What you should do: In how many lines of these records does the word "taskbar" appear? Give the number by itself.

Data items
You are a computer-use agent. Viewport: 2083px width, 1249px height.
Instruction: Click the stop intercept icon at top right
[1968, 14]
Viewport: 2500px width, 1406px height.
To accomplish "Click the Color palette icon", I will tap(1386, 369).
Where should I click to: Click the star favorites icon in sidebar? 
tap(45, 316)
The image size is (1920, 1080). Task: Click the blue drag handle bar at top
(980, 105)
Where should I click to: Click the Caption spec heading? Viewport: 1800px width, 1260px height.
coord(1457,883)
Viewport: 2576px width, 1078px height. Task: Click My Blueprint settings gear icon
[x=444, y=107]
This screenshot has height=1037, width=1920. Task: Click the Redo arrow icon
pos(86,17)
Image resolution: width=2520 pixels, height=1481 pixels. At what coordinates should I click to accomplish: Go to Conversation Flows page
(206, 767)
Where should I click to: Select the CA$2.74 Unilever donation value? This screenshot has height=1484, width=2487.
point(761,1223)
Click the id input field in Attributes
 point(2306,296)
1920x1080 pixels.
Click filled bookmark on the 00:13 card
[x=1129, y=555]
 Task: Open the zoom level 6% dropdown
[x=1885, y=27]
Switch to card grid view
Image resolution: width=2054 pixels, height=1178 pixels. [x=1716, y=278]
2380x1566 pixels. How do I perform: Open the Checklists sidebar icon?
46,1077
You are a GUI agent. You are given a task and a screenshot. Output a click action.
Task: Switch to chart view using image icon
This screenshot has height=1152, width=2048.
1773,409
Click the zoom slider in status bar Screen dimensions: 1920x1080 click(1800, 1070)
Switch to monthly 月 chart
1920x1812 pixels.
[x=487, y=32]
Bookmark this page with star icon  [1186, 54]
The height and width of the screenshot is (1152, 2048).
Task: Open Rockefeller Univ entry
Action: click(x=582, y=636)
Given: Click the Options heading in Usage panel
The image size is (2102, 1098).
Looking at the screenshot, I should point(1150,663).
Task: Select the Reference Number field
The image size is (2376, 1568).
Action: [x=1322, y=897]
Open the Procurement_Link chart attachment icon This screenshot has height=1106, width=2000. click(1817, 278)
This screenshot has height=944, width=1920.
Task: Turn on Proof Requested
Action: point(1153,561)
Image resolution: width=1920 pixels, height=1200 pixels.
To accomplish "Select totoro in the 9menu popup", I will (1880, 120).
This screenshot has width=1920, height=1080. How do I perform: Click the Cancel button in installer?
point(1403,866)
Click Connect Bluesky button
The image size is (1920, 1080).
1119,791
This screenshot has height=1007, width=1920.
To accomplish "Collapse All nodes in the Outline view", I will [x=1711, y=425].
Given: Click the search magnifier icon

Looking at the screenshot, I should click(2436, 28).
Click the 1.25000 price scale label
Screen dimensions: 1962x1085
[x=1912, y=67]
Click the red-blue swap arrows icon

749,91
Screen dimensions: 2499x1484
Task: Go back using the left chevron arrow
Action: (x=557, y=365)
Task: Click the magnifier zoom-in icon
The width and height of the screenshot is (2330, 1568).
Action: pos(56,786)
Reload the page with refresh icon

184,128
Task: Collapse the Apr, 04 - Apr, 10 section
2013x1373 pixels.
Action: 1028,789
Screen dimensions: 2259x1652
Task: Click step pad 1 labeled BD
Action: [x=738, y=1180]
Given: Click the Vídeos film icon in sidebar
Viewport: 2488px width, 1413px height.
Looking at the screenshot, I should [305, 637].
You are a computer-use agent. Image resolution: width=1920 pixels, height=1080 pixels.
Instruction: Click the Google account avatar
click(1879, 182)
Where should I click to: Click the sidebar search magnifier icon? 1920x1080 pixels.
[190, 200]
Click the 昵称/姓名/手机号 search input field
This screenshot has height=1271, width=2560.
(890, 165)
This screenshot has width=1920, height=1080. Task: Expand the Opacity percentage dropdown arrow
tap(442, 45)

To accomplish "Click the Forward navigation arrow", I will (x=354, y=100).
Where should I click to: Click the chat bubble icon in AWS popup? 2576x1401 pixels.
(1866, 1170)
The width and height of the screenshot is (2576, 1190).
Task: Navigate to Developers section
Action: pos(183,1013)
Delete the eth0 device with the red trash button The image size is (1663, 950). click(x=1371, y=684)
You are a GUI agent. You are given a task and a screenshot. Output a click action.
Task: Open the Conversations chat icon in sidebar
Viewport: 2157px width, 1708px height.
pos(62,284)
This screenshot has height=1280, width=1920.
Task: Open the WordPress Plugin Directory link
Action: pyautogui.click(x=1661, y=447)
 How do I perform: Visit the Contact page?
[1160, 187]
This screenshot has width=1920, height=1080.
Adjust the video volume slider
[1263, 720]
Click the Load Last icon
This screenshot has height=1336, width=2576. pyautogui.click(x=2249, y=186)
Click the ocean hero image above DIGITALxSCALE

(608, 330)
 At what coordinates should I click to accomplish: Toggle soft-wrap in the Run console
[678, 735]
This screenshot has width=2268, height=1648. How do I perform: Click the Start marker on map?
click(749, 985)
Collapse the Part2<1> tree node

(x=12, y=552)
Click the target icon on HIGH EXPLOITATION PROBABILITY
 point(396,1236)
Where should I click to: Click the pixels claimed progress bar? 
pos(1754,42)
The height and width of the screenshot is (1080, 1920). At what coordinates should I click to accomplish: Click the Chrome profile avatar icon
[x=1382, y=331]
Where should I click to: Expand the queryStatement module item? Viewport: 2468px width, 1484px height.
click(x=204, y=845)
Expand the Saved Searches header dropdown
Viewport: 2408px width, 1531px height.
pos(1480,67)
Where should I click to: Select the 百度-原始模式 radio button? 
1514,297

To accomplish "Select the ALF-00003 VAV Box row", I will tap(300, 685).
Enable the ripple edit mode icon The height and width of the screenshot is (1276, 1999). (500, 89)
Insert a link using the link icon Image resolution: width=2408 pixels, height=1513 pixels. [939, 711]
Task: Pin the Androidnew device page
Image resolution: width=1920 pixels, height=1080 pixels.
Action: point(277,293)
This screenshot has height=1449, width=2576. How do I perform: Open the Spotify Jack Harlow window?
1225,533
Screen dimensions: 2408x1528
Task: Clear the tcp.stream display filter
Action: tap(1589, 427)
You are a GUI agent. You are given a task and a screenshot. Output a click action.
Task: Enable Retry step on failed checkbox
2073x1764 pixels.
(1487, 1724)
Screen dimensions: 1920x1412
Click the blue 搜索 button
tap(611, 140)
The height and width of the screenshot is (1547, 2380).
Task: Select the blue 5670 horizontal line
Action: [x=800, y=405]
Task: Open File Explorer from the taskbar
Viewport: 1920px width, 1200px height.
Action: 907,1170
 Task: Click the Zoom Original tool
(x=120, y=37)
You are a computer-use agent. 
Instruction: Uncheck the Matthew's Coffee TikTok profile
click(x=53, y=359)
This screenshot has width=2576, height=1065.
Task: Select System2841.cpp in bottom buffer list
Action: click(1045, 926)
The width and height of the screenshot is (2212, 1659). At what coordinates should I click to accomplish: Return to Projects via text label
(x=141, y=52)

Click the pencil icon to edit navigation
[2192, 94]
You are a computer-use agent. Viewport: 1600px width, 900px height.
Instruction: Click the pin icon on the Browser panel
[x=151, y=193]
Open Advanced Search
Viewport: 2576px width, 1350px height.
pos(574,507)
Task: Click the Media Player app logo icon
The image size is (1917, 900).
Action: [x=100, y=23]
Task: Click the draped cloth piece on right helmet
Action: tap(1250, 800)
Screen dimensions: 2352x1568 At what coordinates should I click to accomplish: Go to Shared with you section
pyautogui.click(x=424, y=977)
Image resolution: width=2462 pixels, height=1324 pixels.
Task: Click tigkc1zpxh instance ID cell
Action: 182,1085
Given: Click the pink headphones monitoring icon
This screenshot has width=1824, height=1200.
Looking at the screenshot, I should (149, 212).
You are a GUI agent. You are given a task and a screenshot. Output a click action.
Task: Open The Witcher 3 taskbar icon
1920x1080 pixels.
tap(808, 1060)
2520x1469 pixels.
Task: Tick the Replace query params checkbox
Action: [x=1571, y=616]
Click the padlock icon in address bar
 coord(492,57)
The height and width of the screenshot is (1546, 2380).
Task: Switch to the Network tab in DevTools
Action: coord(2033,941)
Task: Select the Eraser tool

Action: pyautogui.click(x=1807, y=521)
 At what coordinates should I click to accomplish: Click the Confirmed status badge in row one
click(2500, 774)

Exercise response: 2